Essa energia alcança a Universidade pública – e algumas privadas – na pesquisa de antídotos que freiem a agressividade do vírus e na fabricação de ventiladores apropriados em larga escala.
Setores do capital produtivo começam – ainda muito modestamente – a engrossar esse caldo positivo.
Essa vibração desigual e combinada se estende a boa parte dos governos estaduais e prefeituras, que deixam o boçal e seus acólitos falando sozinho.
Tais setores vão à luta enfrentar todo tipo de dificuldades para que vidas não se percam.
O interesse pode ser qual for, mas o que vale é a ação concreta.

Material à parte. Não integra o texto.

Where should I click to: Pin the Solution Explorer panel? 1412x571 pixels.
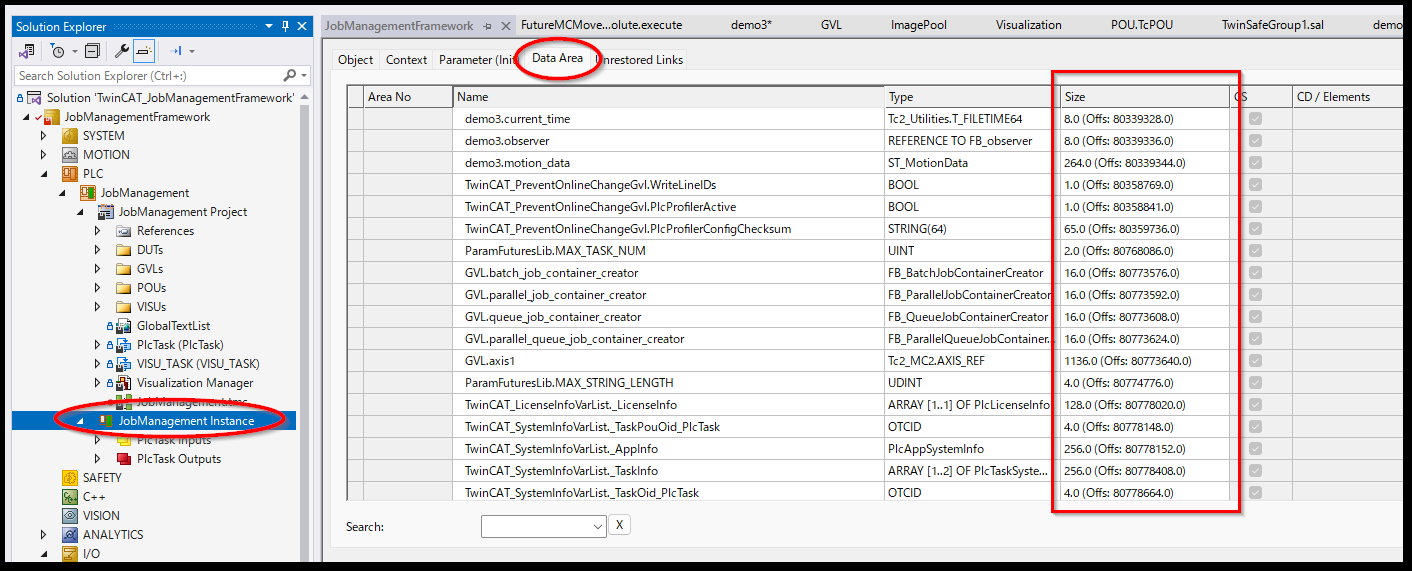pos(286,27)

E ela está acontecendo ao se traçarem metas e planos de quarentena sustentáveis.
Economistas até ontem ultraliberais – com destaque para André Lara Resende, Mônica de Bolle, Pérsio Arida e Armínio Fraga – jogam no lixo a ortodoxia e abraçam o keynesianismo e sua variante, a MMT (Teoria Monetária Moderna).

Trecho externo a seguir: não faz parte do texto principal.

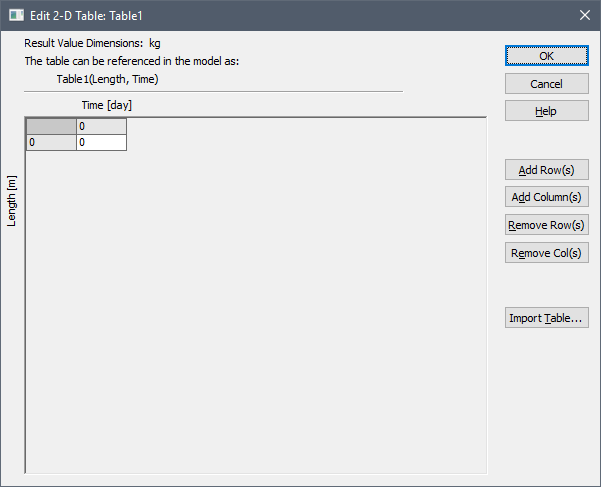Click the table icon in title bar
The image size is (601, 487).
pyautogui.click(x=16, y=15)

Convergem com vozes mais ousadas da oposição, para a qual vale agora a máxima de Milton Friedman, de que em tempos de depressão deve-se jogar dinheiro de helicóptero para a população.
Dane-se o equilíbrio fiscal, danem-se as cartilhas toscas do contracionismo para crescer, que contaminou anos atrás até parcelas da esquerda.
O keynesianismo se impôs ao mundo no meio de quatro hecatombes há quase cem anos, a I e a II Guerra Mundial, a Crise de 1929 e a Gripe Espanhola.
O keynesianismo, ou seja, a ação anticíclica do Estado para inverter o mergulho econômico, fez seu debut no mundo antes mesmo do lançamento da Teoria Geral (1936). Como lembra Celso Furtado – em ‘Formação Econômica do Brasil – isso aconteceu por aqui, a partir da Revolução de 1930.
Não é o debate acadêmico que empurra a maioria para reconhecer o papel do Estado, as iniciativas de Vargas, Roosevelt e Keynes.
É a realidade. Se faltasse alguma prova empírica do que Marx falava sobre a formação da consciência, agora não falta: é a vida que determina a consciência e não o contrário.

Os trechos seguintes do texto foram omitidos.